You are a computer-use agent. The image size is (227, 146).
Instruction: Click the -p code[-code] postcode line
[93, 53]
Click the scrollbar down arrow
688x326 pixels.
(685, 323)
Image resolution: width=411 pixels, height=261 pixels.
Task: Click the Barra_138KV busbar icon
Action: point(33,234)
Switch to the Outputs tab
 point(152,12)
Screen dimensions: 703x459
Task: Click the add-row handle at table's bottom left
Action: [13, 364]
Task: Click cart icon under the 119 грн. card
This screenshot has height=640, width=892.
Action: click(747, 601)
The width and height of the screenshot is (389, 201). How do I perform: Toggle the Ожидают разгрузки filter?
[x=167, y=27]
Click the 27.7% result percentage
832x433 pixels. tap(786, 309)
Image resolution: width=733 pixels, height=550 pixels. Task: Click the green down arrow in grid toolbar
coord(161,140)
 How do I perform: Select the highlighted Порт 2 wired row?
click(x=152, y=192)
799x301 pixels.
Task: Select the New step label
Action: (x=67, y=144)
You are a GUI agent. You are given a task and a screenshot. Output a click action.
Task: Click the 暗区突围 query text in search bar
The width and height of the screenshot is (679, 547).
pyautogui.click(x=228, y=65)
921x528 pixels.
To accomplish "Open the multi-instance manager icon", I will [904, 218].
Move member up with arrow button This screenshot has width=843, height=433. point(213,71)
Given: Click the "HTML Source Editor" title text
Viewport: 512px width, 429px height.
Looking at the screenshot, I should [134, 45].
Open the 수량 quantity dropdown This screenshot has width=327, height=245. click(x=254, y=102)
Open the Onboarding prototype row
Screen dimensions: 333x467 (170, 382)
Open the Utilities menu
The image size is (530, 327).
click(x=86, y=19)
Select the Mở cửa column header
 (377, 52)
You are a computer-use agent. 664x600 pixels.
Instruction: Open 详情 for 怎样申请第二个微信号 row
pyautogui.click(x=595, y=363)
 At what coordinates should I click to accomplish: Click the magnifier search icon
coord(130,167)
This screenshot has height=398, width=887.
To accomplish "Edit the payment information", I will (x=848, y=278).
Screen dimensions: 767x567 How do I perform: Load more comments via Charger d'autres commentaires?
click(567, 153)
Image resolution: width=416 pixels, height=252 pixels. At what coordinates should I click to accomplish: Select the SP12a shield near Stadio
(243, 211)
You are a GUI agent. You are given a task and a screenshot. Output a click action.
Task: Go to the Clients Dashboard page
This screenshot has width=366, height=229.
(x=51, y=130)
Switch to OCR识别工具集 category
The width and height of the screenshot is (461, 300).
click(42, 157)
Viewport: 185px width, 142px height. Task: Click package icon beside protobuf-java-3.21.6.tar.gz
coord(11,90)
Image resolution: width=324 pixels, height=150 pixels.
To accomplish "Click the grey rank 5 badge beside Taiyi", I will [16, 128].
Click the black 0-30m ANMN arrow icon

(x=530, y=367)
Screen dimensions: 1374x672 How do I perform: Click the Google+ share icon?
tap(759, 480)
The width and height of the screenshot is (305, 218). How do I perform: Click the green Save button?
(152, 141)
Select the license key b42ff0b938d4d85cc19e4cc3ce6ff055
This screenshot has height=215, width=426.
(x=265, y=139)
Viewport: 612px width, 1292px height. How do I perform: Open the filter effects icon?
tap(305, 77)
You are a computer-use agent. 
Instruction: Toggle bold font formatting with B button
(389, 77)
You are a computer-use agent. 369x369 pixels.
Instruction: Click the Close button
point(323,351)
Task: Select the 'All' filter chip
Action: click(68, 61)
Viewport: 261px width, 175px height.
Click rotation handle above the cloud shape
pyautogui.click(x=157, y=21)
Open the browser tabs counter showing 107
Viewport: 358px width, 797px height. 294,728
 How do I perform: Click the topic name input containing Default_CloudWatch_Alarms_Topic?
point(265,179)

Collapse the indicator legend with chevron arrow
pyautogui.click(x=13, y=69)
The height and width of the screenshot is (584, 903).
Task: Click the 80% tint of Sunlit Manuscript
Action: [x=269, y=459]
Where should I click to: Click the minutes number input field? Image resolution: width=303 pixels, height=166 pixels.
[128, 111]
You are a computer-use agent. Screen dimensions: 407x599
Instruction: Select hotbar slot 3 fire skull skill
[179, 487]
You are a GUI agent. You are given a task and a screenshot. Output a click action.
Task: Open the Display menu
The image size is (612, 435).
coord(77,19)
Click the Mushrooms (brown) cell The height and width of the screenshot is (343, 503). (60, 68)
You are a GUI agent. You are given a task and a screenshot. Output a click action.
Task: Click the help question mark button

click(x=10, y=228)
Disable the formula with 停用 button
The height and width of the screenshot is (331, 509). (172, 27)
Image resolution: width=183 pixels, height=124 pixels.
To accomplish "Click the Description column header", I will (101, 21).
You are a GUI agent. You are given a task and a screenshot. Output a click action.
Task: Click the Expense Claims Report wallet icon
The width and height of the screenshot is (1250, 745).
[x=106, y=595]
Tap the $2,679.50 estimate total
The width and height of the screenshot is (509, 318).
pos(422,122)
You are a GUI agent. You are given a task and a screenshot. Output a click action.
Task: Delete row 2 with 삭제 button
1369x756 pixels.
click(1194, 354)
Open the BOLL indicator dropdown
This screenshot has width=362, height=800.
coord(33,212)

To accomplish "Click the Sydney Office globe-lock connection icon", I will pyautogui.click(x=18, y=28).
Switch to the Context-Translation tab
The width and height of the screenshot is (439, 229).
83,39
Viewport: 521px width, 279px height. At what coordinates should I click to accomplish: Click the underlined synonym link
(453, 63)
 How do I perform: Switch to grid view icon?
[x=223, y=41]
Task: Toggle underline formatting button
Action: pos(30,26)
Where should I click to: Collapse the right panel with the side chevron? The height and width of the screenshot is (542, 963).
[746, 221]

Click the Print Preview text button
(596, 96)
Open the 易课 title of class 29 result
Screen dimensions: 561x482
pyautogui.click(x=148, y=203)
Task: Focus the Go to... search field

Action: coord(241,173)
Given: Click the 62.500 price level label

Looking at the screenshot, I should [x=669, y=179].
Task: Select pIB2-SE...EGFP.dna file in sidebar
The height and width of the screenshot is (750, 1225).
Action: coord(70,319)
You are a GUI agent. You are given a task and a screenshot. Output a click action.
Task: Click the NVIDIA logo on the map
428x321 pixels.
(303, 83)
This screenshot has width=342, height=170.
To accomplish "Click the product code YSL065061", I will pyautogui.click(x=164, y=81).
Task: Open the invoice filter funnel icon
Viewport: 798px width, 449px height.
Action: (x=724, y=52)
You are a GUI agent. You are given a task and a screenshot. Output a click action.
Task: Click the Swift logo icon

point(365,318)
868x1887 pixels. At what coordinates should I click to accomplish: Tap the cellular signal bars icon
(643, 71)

———

Line by line, output the data precisely as shown above.

You are a computer-use agent. The image size is (227, 146).
Instruction: Click the -p code[-code] postcode line
[93, 53]
Click the scrollbar down arrow
688x326 pixels.
(685, 323)
Image resolution: width=411 pixels, height=261 pixels.
Task: Click the Barra_138KV busbar icon
Action: point(33,234)
Switch to the Outputs tab
 point(152,12)
Screen dimensions: 703x459
Task: Click the add-row handle at table's bottom left
Action: [13, 364]
Task: Click cart icon under the 119 грн. card
This screenshot has height=640, width=892.
Action: click(747, 601)
The width and height of the screenshot is (389, 201). How do I perform: Toggle the Ожидают разгрузки filter?
[x=167, y=27]
Click the 27.7% result percentage
832x433 pixels. tap(786, 309)
Image resolution: width=733 pixels, height=550 pixels. Task: Click the green down arrow in grid toolbar
coord(161,140)
 How do I perform: Select the highlighted Порт 2 wired row?
click(x=152, y=192)
799x301 pixels.
Task: Select the New step label
Action: (x=67, y=144)
You are a GUI agent. You are given a task and a screenshot. Output a click action.
Task: Click the 暗区突围 query text in search bar
The width and height of the screenshot is (679, 547).
pyautogui.click(x=228, y=65)
921x528 pixels.
To accomplish "Open the multi-instance manager icon", I will [904, 218].
Move member up with arrow button This screenshot has width=843, height=433. point(213,71)
Given: Click the "HTML Source Editor" title text
Viewport: 512px width, 429px height.
Looking at the screenshot, I should [134, 45].
Open the 수량 quantity dropdown This screenshot has width=327, height=245. click(x=254, y=102)
Open the Onboarding prototype row
Screen dimensions: 333x467 (170, 382)
Open the Utilities menu
The image size is (530, 327).
click(x=86, y=19)
Select the Mở cửa column header
 (377, 52)
You are a computer-use agent. 664x600 pixels.
Instruction: Open 详情 for 怎样申请第二个微信号 row
pyautogui.click(x=595, y=363)
 At what coordinates should I click to accomplish: Click the magnifier search icon
coord(130,167)
This screenshot has height=398, width=887.
To accomplish "Edit the payment information", I will (x=848, y=278).
Screen dimensions: 767x567 How do I perform: Load more comments via Charger d'autres commentaires?
click(567, 153)
Image resolution: width=416 pixels, height=252 pixels. At what coordinates should I click to accomplish: Select the SP12a shield near Stadio
(243, 211)
You are a GUI agent. You are given a task and a screenshot. Output a click action.
Task: Go to the Clients Dashboard page
This screenshot has width=366, height=229.
(x=51, y=130)
Switch to OCR识别工具集 category
The width and height of the screenshot is (461, 300).
click(42, 157)
Viewport: 185px width, 142px height. Task: Click package icon beside protobuf-java-3.21.6.tar.gz
coord(11,90)
Image resolution: width=324 pixels, height=150 pixels.
To accomplish "Click the grey rank 5 badge beside Taiyi", I will [16, 128].
Click the black 0-30m ANMN arrow icon

(x=530, y=367)
Screen dimensions: 1374x672 How do I perform: Click the Google+ share icon?
tap(759, 480)
The width and height of the screenshot is (305, 218). How do I perform: Click the green Save button?
(152, 141)
Select the license key b42ff0b938d4d85cc19e4cc3ce6ff055
This screenshot has height=215, width=426.
(x=265, y=139)
Viewport: 612px width, 1292px height. How do I perform: Open the filter effects icon?
tap(305, 77)
You are a computer-use agent. 
Instruction: Toggle bold font formatting with B button
(389, 77)
You are a computer-use agent. 369x369 pixels.
Instruction: Click the Close button
point(323,351)
Task: Select the 'All' filter chip
Action: click(68, 61)
Viewport: 261px width, 175px height.
Click rotation handle above the cloud shape
pyautogui.click(x=157, y=21)
Open the browser tabs counter showing 107
Viewport: 358px width, 797px height. 294,728
 How do I perform: Click the topic name input containing Default_CloudWatch_Alarms_Topic?
point(265,179)

Collapse the indicator legend with chevron arrow
pyautogui.click(x=13, y=69)
The height and width of the screenshot is (584, 903).
Task: Click the 80% tint of Sunlit Manuscript
Action: [x=269, y=459]
Where should I click to: Click the minutes number input field? Image resolution: width=303 pixels, height=166 pixels.
[128, 111]
You are a computer-use agent. Screen dimensions: 407x599
Instruction: Select hotbar slot 3 fire skull skill
[179, 487]
You are a GUI agent. You are given a task and a screenshot. Output a click action.
Task: Open the Display menu
The image size is (612, 435).
coord(77,19)
Click the Mushrooms (brown) cell The height and width of the screenshot is (343, 503). (60, 68)
You are a GUI agent. You are given a task and a screenshot. Output a click action.
Task: Click the help question mark button

click(x=10, y=228)
Disable the formula with 停用 button
The height and width of the screenshot is (331, 509). (172, 27)
Image resolution: width=183 pixels, height=124 pixels.
To accomplish "Click the Description column header", I will (101, 21).
You are a GUI agent. You are given a task and a screenshot. Output a click action.
Task: Click the Expense Claims Report wallet icon
The width and height of the screenshot is (1250, 745).
[x=106, y=595]
Tap the $2,679.50 estimate total
The width and height of the screenshot is (509, 318).
pos(422,122)
You are a GUI agent. You are given a task and a screenshot. Output a click action.
Task: Delete row 2 with 삭제 button
1369x756 pixels.
click(1194, 354)
Open the BOLL indicator dropdown
This screenshot has width=362, height=800.
coord(33,212)

To accomplish "Click the Sydney Office globe-lock connection icon", I will pyautogui.click(x=18, y=28).
Switch to the Context-Translation tab
The width and height of the screenshot is (439, 229).
83,39
Viewport: 521px width, 279px height. At what coordinates should I click to accomplish: Click the underlined synonym link
(453, 63)
 How do I perform: Switch to grid view icon?
[x=223, y=41]
Task: Toggle underline formatting button
Action: pos(30,26)
Where should I click to: Collapse the right panel with the side chevron? The height and width of the screenshot is (542, 963).
[746, 221]

Click the Print Preview text button
(596, 96)
Open the 易课 title of class 29 result
Screen dimensions: 561x482
pyautogui.click(x=148, y=203)
Task: Focus the Go to... search field

Action: coord(241,173)
Given: Click the 62.500 price level label

Looking at the screenshot, I should [x=669, y=179].
Task: Select pIB2-SE...EGFP.dna file in sidebar
The height and width of the screenshot is (750, 1225).
Action: coord(70,319)
You are a GUI agent. You are given a task and a screenshot. Output a click action.
Task: Click the NVIDIA logo on the map
428x321 pixels.
(303, 83)
This screenshot has width=342, height=170.
To accomplish "Click the product code YSL065061", I will pyautogui.click(x=164, y=81).
Task: Open the invoice filter funnel icon
Viewport: 798px width, 449px height.
Action: (x=724, y=52)
You are a GUI agent. You are given a task and a screenshot. Output a click action.
Task: Click the Swift logo icon

point(365,318)
868x1887 pixels. At what coordinates should I click to accomplish: Tap the cellular signal bars icon
(643, 71)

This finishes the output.